Central Azucarera Don Pedro v. Central Bank

G.R. No. L-7731 · 1958-09-29 · J. PADILLA, J.: · Primary: Taxation; Secondary: Commercial
REITERATION

Facts

The Antecedents: The Central Azucarera Don Pedro (Sugar Central) imported Hessian (Fiji) cloth from India on two occasions in 1951 to be made into bags for centrifugal sugar. For these importations, the Sugar Central purchased foreign exchange from the Chartered Bank of India, Australia & China, remitting US$196,625 for the first importation and US$119,099.42 for the second. The Sugar Central paid a 17% special excise tax on the foreign exchange purchased, amounting to P61,353.89 for the first importation and P40,797.50 for the second. Subsequently, the Sugar Central exported centrifugal sugar contained in bags made from this imported cloth to the United States. Procedural History: The Sugar Central requested a refund of P67,353.89 from the Central Bank on April 23, 1952, which was denied. A motion for reconsideration of this denial was also rejected. Consequently, the Sugar Central did not pursue a formal refund for the excise tax on the second importation (P33,929.42) but instead filed a suit in the Court of First Instance of Manila to compel the Central Bank to refund the total excise taxes paid on both importations. The Appeal: The parties submitted a stipulation of facts. The Court of First Instance denied the defendant's motion to dismiss and ordered the Central Bank to refund P67,353.89 for the first cause of action and P33,929.42 for the second cause of action. The Central Bank appealed this decision to the Supreme Court.

Issue(s)

Whether the Sugar Central is entitled to a refund of the 17% special excise tax paid on the foreign exchange used for the importation of Hessian (Fiji) cloth, which was converted into bags for centrifugal sugar exported to the United States. Whether the Sugar Central failed to exhaust administrative remedies regarding the refund for the second importation.

Ruling

The Supreme Court affirmed the judgment of the Court of First Instance, ordering the Central Bank of the Philippines to refund to Central Azucarera Don Pedro the sums of P67,353.89 and P33,929.42, representing the special excise tax paid on the two importations of Hessian (Fiji) cloth.

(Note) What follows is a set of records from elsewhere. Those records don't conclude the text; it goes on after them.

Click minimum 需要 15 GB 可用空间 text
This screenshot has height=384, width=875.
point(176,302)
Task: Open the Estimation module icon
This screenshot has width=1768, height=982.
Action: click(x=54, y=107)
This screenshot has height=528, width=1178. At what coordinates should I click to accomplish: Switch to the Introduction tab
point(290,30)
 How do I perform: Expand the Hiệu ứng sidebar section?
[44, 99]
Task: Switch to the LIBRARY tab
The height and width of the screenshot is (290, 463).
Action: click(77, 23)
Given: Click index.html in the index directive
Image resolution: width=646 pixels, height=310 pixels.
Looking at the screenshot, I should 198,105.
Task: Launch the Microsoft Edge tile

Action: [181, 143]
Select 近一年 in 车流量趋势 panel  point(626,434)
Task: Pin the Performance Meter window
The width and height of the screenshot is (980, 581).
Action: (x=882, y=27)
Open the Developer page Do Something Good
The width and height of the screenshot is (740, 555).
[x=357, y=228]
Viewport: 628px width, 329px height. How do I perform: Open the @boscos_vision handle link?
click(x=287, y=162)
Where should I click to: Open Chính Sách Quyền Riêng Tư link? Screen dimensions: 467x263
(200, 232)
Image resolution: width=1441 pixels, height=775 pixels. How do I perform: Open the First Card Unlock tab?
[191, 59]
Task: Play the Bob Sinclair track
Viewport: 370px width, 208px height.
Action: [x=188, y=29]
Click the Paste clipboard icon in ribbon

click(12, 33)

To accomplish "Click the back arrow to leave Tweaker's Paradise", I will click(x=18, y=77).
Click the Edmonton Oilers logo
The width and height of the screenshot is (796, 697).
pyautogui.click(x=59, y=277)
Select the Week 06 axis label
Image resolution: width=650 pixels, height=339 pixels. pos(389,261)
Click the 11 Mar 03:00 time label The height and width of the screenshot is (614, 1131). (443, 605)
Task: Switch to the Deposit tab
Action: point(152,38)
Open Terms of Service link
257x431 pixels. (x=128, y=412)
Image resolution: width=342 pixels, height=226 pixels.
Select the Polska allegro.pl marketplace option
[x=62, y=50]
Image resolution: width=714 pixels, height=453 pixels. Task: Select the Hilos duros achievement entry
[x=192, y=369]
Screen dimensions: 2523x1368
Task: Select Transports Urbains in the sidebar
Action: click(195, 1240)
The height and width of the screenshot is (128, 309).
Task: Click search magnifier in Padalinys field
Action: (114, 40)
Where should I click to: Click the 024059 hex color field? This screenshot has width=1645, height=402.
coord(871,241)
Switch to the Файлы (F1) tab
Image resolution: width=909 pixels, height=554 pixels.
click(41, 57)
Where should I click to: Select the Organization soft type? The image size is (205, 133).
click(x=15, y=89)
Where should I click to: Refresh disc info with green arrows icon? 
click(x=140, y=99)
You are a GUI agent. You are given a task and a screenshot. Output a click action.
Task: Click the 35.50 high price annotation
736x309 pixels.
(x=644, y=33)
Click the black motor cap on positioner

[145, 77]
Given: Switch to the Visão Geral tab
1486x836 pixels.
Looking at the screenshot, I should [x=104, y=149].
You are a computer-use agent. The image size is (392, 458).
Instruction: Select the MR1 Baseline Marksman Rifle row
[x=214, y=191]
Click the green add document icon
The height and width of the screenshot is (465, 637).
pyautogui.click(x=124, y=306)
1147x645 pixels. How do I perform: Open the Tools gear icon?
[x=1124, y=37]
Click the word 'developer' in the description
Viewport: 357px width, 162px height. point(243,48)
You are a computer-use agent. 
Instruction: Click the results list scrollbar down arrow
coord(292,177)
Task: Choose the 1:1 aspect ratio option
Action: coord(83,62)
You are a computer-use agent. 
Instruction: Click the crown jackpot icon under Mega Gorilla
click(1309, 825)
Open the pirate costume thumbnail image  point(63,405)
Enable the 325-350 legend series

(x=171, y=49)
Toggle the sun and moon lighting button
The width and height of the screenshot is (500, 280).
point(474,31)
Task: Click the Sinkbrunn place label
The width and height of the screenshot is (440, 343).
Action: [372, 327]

The Court ruled that the Sugar Central was entitled to the refund under Section 3 of Republic Act No. 601, and that pursuing further administrative remedies for the second importation would have been an idle ceremony.

Ratio Decidendi

On Issue 1: The Court held that the Sugar Central was entitled to a refund of the 17% special excise tax paid on the foreign exchange used for the importation of Hessian (Fiji) cloth. Under Section 3 of Republic Act No. 601, a refund is granted for articles or containers used by the importer in the manufacture or preparation of local products for export, provided these articles form part of the exported products. The Court interpreted "forming part thereof" broadly, stating it does not require physical incorporation but rather that the imported article is essential for the export process. The Hessian cloth, converted into bags for centrifugal sugar, was deemed to fulfill this requirement as it provided the necessary containment for the exported product. Even if not directly used in manufacturing the sugar itself, its use in preparing the sugar for export satisfied the condition. On Issue 2: The Court agreed with the trial court that the Sugar Central did not need to exhaust administrative remedies for the second importation. Given that the refund for the first importation had already been denied, and a petition for reconsideration was also rejected, it would have been an "idle ceremony" to make another demand and appeal to the Monetary Board for the second importation. The consistent denial indicated that further administrative appeals would likely yield the same negative result, thus justifying the direct resort to judicial action.

Main Doctrine

Under Section 3 of Republic Act No. 601, a manufacturer is entitled to a refund of the 17% special excise tax on foreign exchange used for importing articles or containers if these are utilized in manufacturing local products for export, provided these imported items form part of the exported goods. The Court clarified that 'forming part thereof' means the imported article is essential for the export process, not necessarily that it must be physically incorporated into the final product. Furthermore, the exhaustion of administrative remedies is not required if prior denials demonstrate the futility of further demands.